Парик моего отца - [10]

Шрифт
Интервал

Я говорю ему, что перед ним — далекая дорога и богатый выбор. Кем он станет — Престолом, Силой или Архангелом? Золотисто-алым будет светиться или лиловым? Места семерых, предстоящих Богу, уже заняты, так что дудеть в трубу на Страшном Суде будет не он, но многие ангелы пали и иные еще могут пасть. А пока надо бы ему поменьше восторгаться песенками из «Улицы Сезам» и всерьез заняться своей диетой, потому что ангельская блевотина пахнет чумой и отчаянием.

Он сваливает вину на продукты. На кухне луковицы пускают побеги прямо сквозь сетку. Картошка зеленеет от одного его взгляда. Вода становится слаще, в раковине цветут лилии. На свет он, кажется, тоже как-то влияет. Взрывается с грохотом стеклянная посуда — это ожившие приправы распирают свои банки, а тесто поднимается, как на чертовой печке.
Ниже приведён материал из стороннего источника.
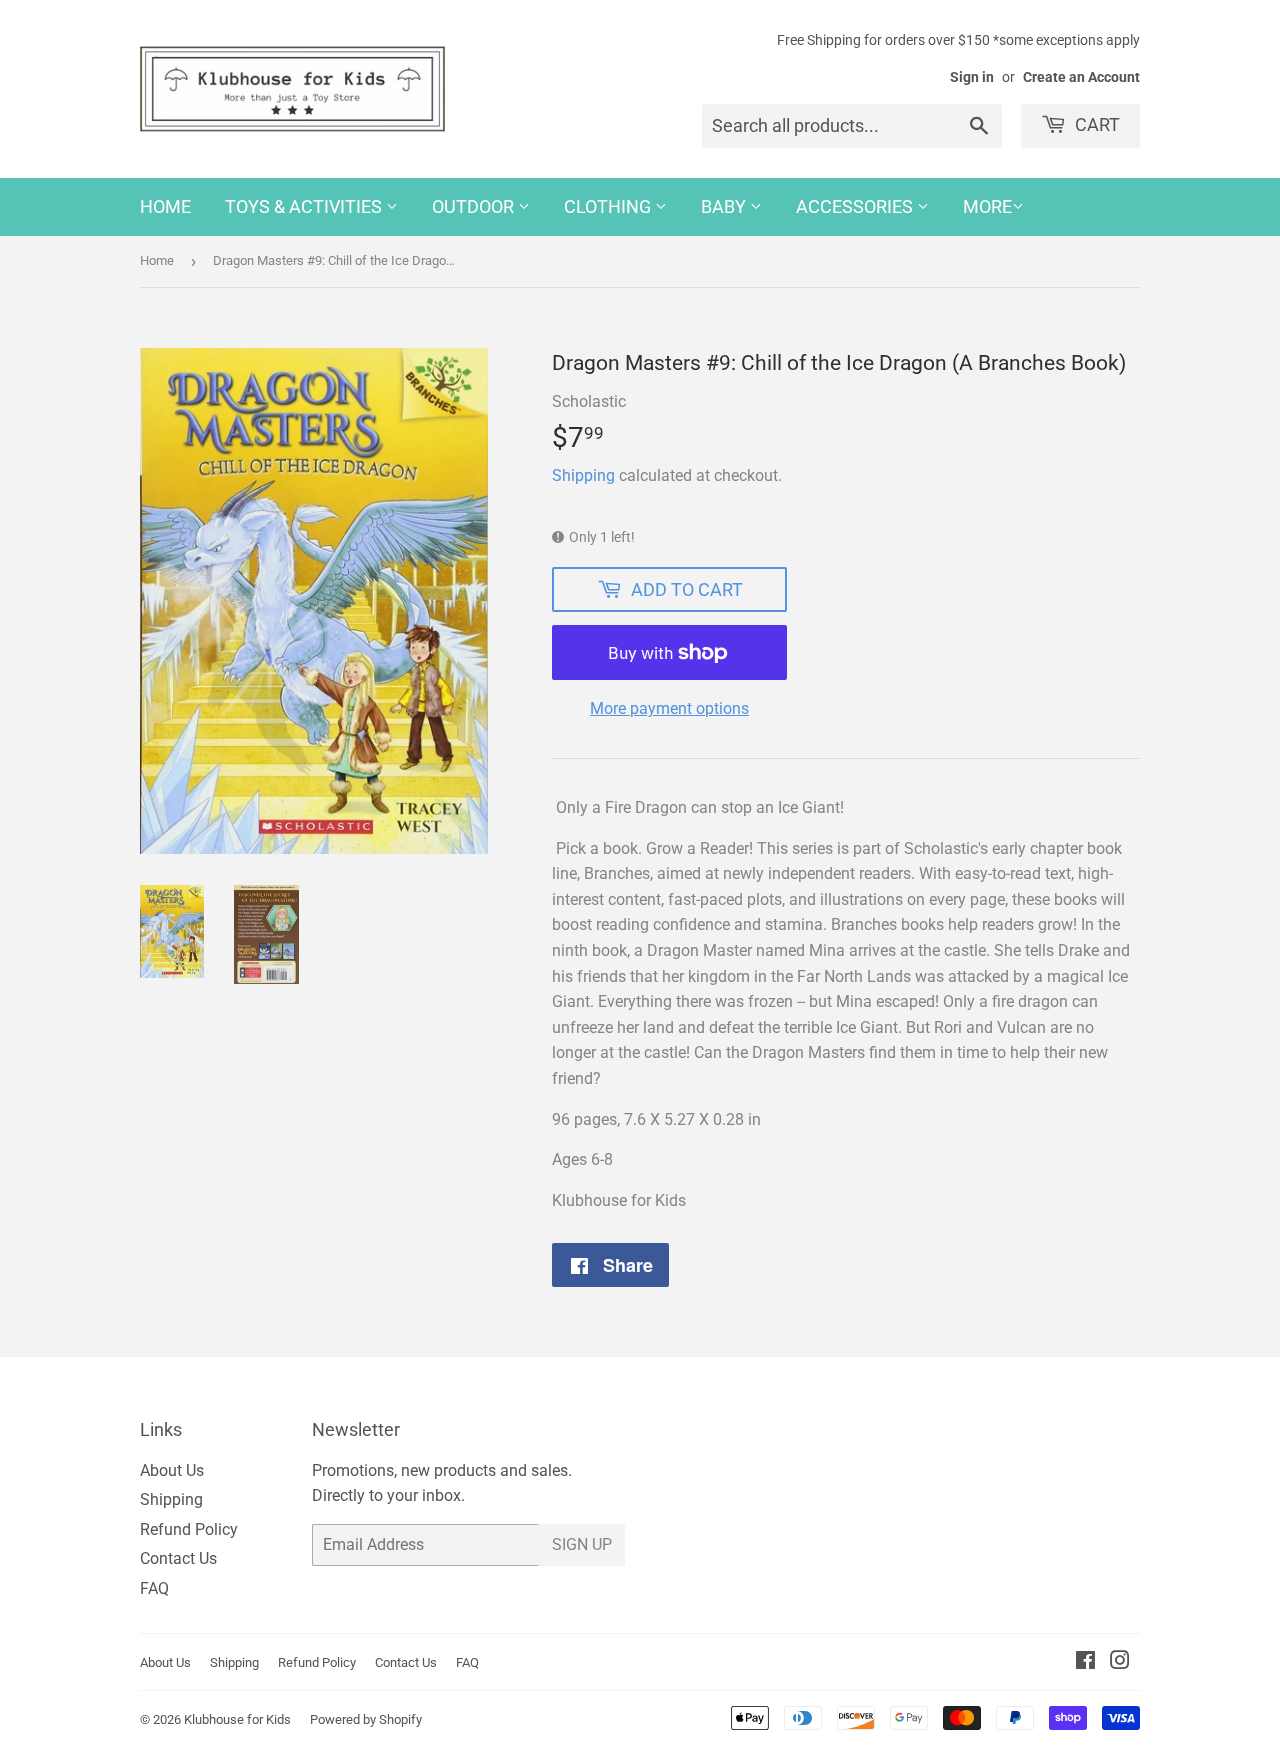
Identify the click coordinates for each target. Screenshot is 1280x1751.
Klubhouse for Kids (237, 1719)
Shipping (583, 475)
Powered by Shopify (366, 1719)
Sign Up (582, 1544)
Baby (725, 206)
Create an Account (1081, 77)
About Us (172, 1470)
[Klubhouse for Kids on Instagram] (1120, 1662)
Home (165, 206)
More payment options (669, 708)
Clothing (609, 206)
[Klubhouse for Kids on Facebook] (1085, 1662)
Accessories (856, 206)
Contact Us (178, 1558)
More (987, 206)
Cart (1095, 124)
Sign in (972, 77)
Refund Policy (189, 1529)
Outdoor (475, 206)
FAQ (154, 1588)
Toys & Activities (305, 206)
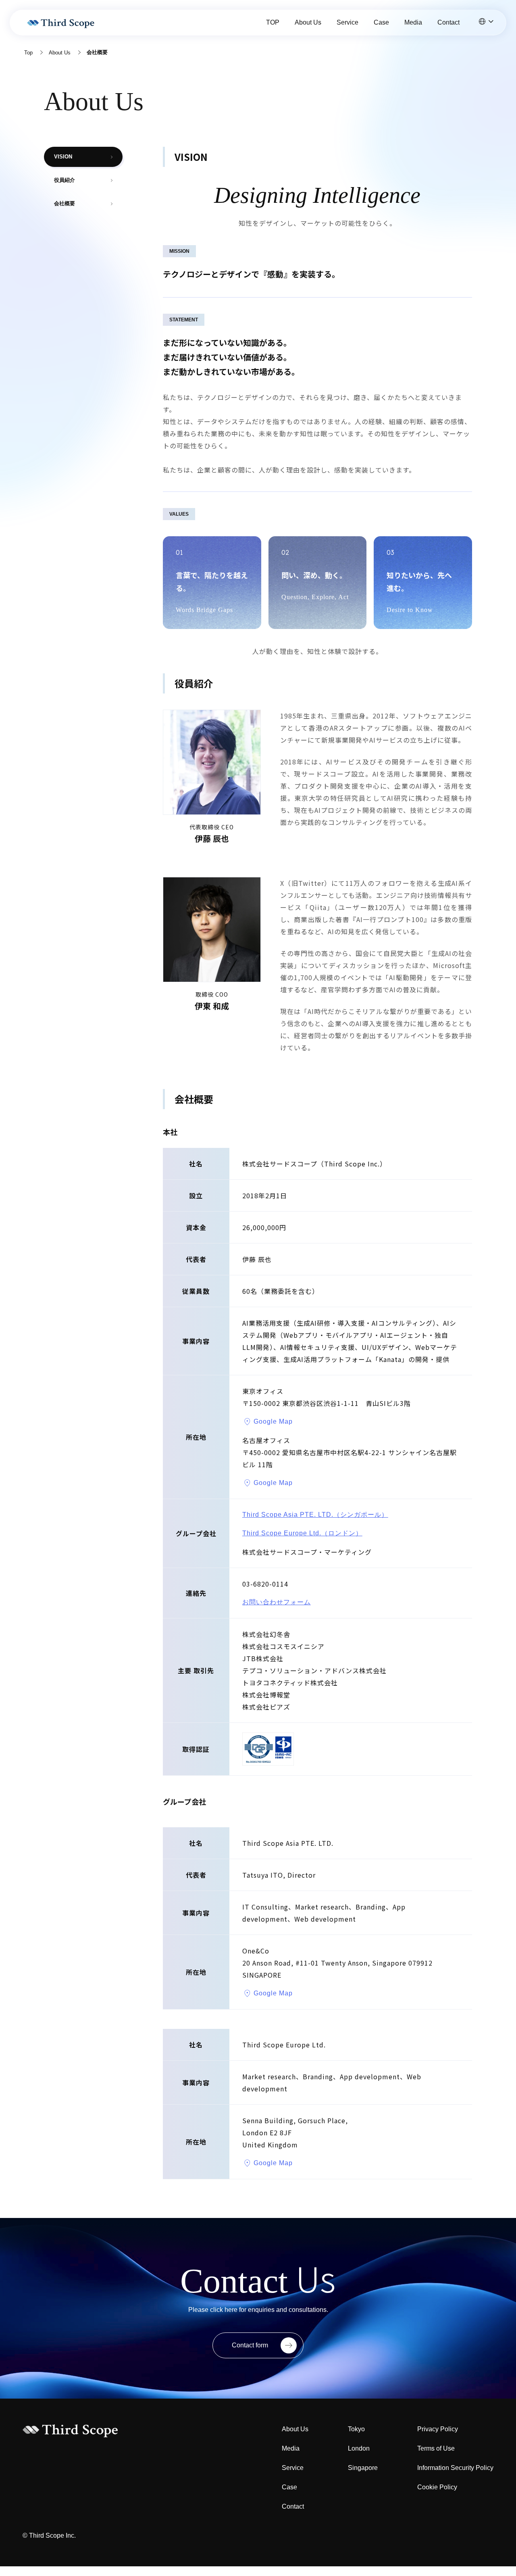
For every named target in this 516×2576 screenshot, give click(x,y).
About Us (308, 22)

Против ожиданий, его дерьмо пахнет дерьмом — я бы даже сказала, дерьмом в квадрате.

Он толстеет. Его угловатые черты сглаживаются, отметины на шее выцветают до фарфоровой голубизны. Еще годик, говорит он, и я стану голым и пухленьким и буду парить над тобой с гирляндами. Я ребенка-то не хочу — говорю — а уж херувима, так вообще…

Теперь он все время разговаривает с телевизором — не хуже всех нас. «Да шевелись ты!», — говорит он. «Ага, опять начали с брехни за здравие», — говорит он. Еще он плачет и переключает каналы — боюсь, без помощи пульта. Как-то раз прихожу вечером с работы: экран пустой, а из динамиков льется музыка. Похоже, Де Валера и Кеннеди опять умерли, да еще и в один день, или где-то бесшумно упала бомба и мы катим добровольно и с песнями к концу света. Тут прорезался типичный рекламный тарарам, и до меня дошло, что это просто картинка барахлит.

В центре экрана сидела точка, вроде той искорки света из стародавних времен — помните, выключаешь телевизор, а она медленно-медленно гаснет? Подхожу врезать ящику по ушам. Бум. Телевизор разражается овацией. Стивен заливается своим характерным смехом, преисполненным небесной радости. Он закрасил экран странной, какой-то лучезарной черной краской, а в середине поместил маленькое, удивительно детально проработанное изображение луны.

Под черным слоем скачут картинки, суматошные и слепые — скованные, как муж с женой, занимающиеся любовью в доме родителей, как хороводные пляски вокруг гроба.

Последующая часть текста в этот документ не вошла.